* [Required tasks]:
(1) Answer these from the passage on intact mAb LC-MS analysis:
(a) Which column was used to analyze the Waters NISTmAb subunit Standard?
(b) What peak purity was calculated for the three subunits?
(c) What were the two mobile phases used to separate the subunits?
(2) Pick up the passage on intact mAb LC-MS analysis after its last sentence and write the next few lines.

------ Text shown ------

The relative percentage of the indentified components (against the base peak) was also calculated and was found to be consistent across replicated samples (data not shown). Additional quantitative information derived from the TIC, TUV, and MS data is also reviewable in the tables of the sample centric report.

In addition to the intact mAb high throughput analysis experiment, we also conducted an IdeS digested mAb subunit analysis experiment using the Waters mAb (NISTmAb) Subunit Standard as the test sample. This provides the opportunity to display the capabilities of the automated chromatographic peak detection, and spectral deconvolution, in the context of a multi-analyte sample. 

The analysis of the Waters NISTmAb subunit Standard was acquired with a 3-minute LC gradient on a newly launched ACQUITY Premier Protein BEH C4 Column (300 Å, 1.7 µm, 2.1 mm x 50 mm, Waters p/n: 186010326). The three major peaks of the scFc, LC, and Fd subunits were separated using 0.1% formic acid in water and 0.1% formic acid in ACN as the mobile phases, and average mass errors were found to be about 5 ppm. The peak purity was calculated using the combined TIC peak areas of the three subunits and found to be 99.1%.

The ability to automate the processing of intact protein LC-MS data is key to drive the efficiency of laboratories using this methodology to screen samples or monitor attributes, particularly when these studies are conducted with large number of samples. The ability to create platform methods that can be used to analyze diverse sets of samples within one analysis will benefit not only discovery organizations, where this challenge is common, but also those core labs looking to simplify operations by grouping of a multitude of samples for bulk analysis. The combination of efficient separations, robust and simple detectors, and automated acquisition/processing on a compliance-ready platform should enable this approach to see wider deployment, particularly in manufacturing and quality organizations that have been challenged to deploy such methods previously. 

• The waters_connect INTACT Mass Application facilitates a streamlined integrated workflow for data acquisition, processing and reporting of deconvoluted mass data for biotherapeutics, deployable in regulated and non-regulated environments.

------ Provided records ------

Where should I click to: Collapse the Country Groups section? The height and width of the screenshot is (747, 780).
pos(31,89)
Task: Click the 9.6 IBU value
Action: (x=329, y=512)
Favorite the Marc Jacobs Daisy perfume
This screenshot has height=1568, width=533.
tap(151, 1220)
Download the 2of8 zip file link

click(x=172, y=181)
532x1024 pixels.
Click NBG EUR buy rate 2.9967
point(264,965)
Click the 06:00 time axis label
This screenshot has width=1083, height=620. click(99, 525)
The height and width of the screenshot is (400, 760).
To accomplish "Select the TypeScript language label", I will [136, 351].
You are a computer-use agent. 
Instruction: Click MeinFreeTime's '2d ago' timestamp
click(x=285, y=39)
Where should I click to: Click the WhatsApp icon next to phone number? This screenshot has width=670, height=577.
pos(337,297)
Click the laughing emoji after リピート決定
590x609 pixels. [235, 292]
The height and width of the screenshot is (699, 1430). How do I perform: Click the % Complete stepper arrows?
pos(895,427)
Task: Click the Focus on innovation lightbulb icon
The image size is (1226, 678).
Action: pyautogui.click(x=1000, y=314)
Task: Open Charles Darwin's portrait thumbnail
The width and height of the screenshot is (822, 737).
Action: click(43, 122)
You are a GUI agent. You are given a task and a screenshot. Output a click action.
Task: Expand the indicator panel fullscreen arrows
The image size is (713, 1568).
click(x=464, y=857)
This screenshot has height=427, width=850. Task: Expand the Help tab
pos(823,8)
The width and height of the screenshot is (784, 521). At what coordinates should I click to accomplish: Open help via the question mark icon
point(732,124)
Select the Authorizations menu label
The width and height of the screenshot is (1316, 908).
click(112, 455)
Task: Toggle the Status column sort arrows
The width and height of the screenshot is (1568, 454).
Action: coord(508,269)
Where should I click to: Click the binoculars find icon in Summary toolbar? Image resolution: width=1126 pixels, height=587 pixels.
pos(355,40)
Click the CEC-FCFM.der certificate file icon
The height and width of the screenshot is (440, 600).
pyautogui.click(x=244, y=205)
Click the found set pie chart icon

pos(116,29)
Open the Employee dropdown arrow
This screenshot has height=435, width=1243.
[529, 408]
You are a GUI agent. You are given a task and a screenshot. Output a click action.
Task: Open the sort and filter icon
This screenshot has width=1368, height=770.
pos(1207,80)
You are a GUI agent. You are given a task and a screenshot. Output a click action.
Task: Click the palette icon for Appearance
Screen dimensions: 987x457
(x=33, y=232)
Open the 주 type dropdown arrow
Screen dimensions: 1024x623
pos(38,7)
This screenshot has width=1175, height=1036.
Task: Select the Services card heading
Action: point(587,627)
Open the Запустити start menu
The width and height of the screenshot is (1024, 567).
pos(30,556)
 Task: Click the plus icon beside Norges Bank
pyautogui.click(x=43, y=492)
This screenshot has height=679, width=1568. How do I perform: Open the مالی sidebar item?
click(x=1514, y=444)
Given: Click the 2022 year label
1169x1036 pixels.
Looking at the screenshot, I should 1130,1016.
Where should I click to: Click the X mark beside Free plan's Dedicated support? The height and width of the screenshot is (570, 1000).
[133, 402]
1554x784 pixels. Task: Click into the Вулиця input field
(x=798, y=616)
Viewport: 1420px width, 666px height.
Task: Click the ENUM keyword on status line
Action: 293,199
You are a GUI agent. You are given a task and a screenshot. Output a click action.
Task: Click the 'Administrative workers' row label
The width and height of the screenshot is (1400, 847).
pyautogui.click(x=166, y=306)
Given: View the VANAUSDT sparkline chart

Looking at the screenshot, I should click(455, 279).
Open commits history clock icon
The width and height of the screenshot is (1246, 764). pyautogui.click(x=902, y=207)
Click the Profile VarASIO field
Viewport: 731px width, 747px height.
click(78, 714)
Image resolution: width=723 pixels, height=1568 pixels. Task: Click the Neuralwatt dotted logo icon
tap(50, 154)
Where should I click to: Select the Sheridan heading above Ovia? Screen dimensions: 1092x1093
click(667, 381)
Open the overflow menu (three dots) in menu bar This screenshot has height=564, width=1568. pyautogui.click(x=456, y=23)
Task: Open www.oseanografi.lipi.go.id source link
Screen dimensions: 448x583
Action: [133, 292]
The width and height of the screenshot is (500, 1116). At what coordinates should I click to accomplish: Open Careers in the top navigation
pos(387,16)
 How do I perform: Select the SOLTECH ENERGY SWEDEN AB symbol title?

------

* [Answers to this exercise]:
(1)
(a) An ACQUITY Premier Protein BEH C4 Column (300 Å, 1.7 µm, 2.1 mm x 50 mm, Waters p/n: 186010326).
(b) 99.1%.
(c) 0.1% formic acid in water and 0.1% formic acid in ACN.

(2)
• The analysis workflows supported by this app include targeted mass confirmation, untargeted profiling, and purity assessments using optical, TIC, or mass spectral approaches.
• Automation of chromatographic peak detection along with the MaxEnt1 and BayesSpray deconvolution algorithms has enabled the development of platform- based methods to look across a diverse set of molecules within a single sample set while preserving the ability to compare against sample-specific specifications.
  
• In this work, the waters_connect INTACT Mass Application provided low ppm mass confirmation data for assessment of six commercial mAbs analyzed in replicate on a 48-sample plate using a quick desalting LC-MS method, and for a multi-chromatographic peak IdeS digested and reduced NISTmAb subunits sample subjected to a fast gradient separation. 
  

1. Ferrige, A., et al. Disentangling Electrospray Spectra with Maximum Entropy, Rapid Commun. Mass Spectrom, 6(1992), pages 707–711.
2. Skilling, J., et al. Beyond MaxEnt Deconvolution: Increasing the Fidelity and Universal Applicability of Mass Spectral Deconvolution Routines for Biomolecules with the Application of Bayesian Probability Theory Analytical Chromatography, Waters Poster 720003756, 2010.
3. Berger. S. Boyce, P., Beyond INTACT Mass Application within waters_connect, Waters Vblog, 2022. https://blog.waters.com/automating-intact-mass-deconvolution-its-about-time
4. Doneanu, C., et al. LC-MS Analysis of Single Guide RNA Impurities Using the BioAccord System with ACQUITY Premier and Automated waters_connect INTACT Mass Application, Waters Application Note, 720007546, 2022.